=== Section Start ===
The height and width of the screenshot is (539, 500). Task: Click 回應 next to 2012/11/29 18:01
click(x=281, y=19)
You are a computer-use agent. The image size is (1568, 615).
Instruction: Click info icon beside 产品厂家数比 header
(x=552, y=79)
=== Section End ===
=== Section Start ===
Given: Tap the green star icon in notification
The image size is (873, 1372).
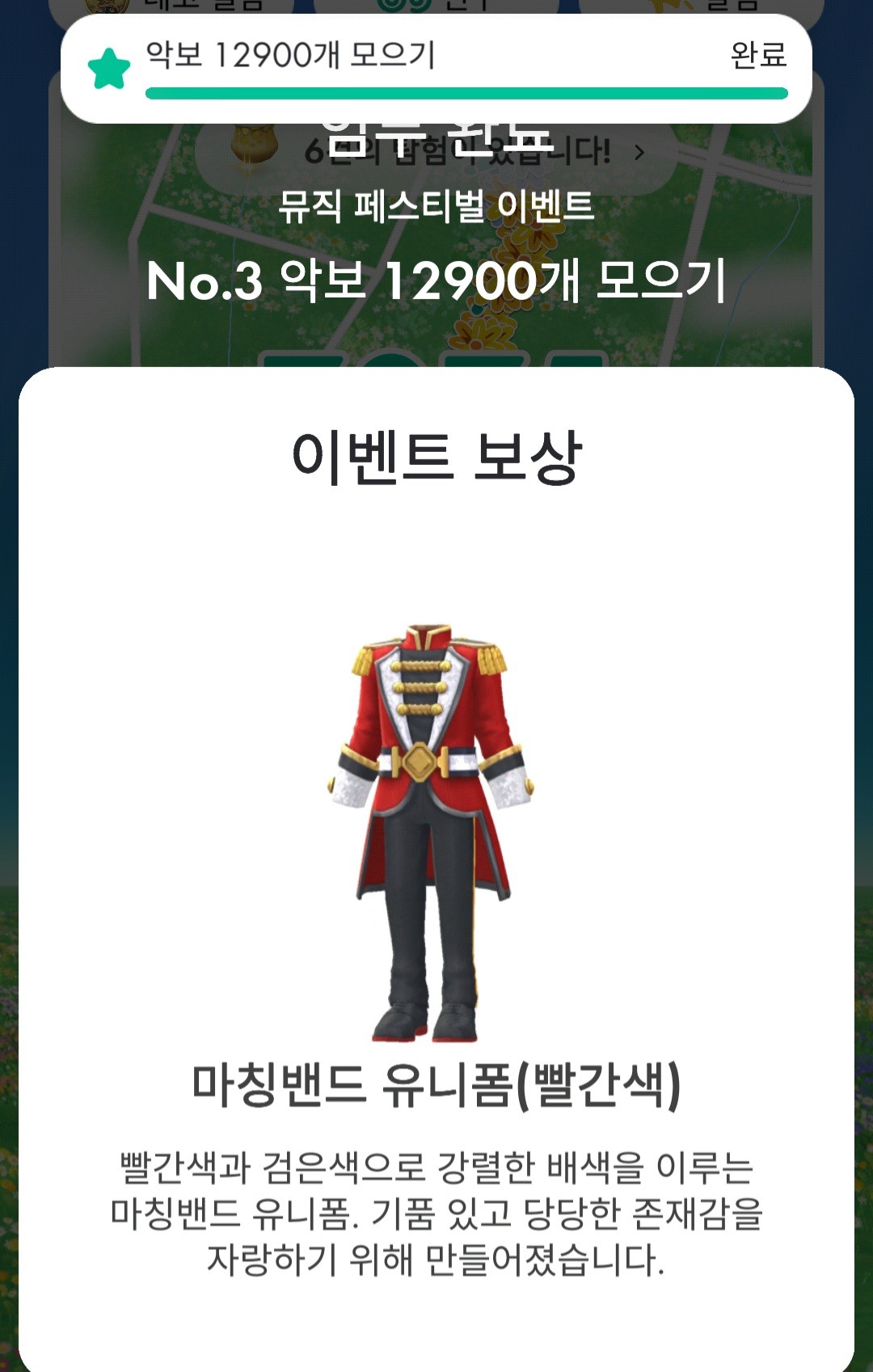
=== Section End ===
=== Section Start ===
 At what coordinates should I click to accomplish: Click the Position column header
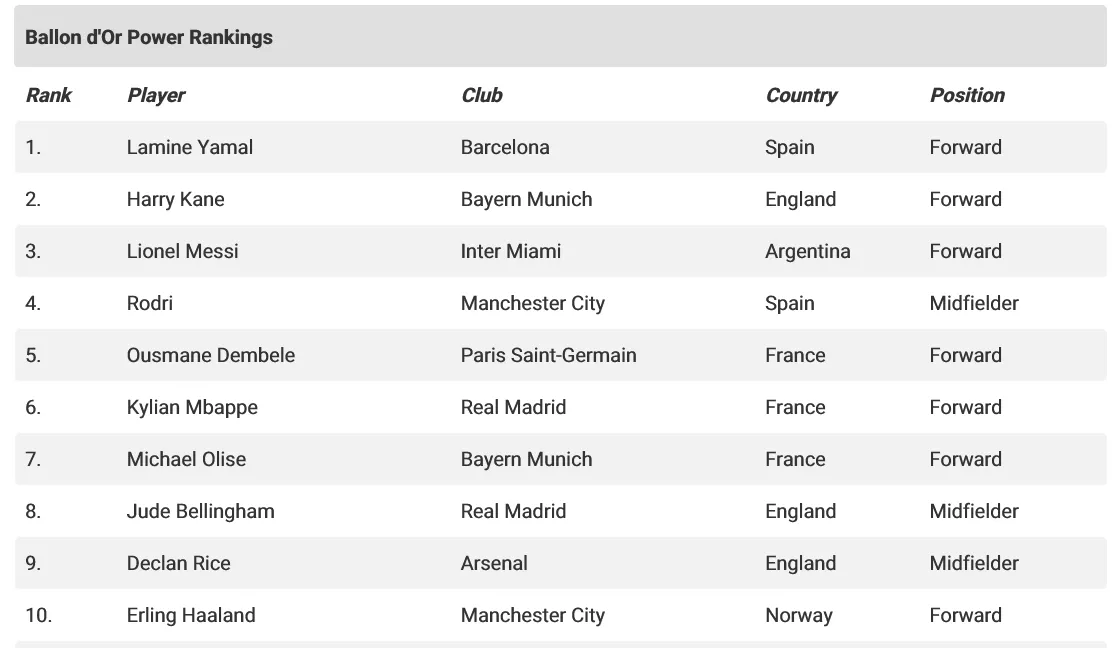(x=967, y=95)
=== Section End ===
**What needs to be done:** Go through the entries above, and wherever a line holds the word "image", copy that line.

**Result of this exercise:**
You are a computer-use agent. The image size is (1568, 615).
The image size is (873, 1372).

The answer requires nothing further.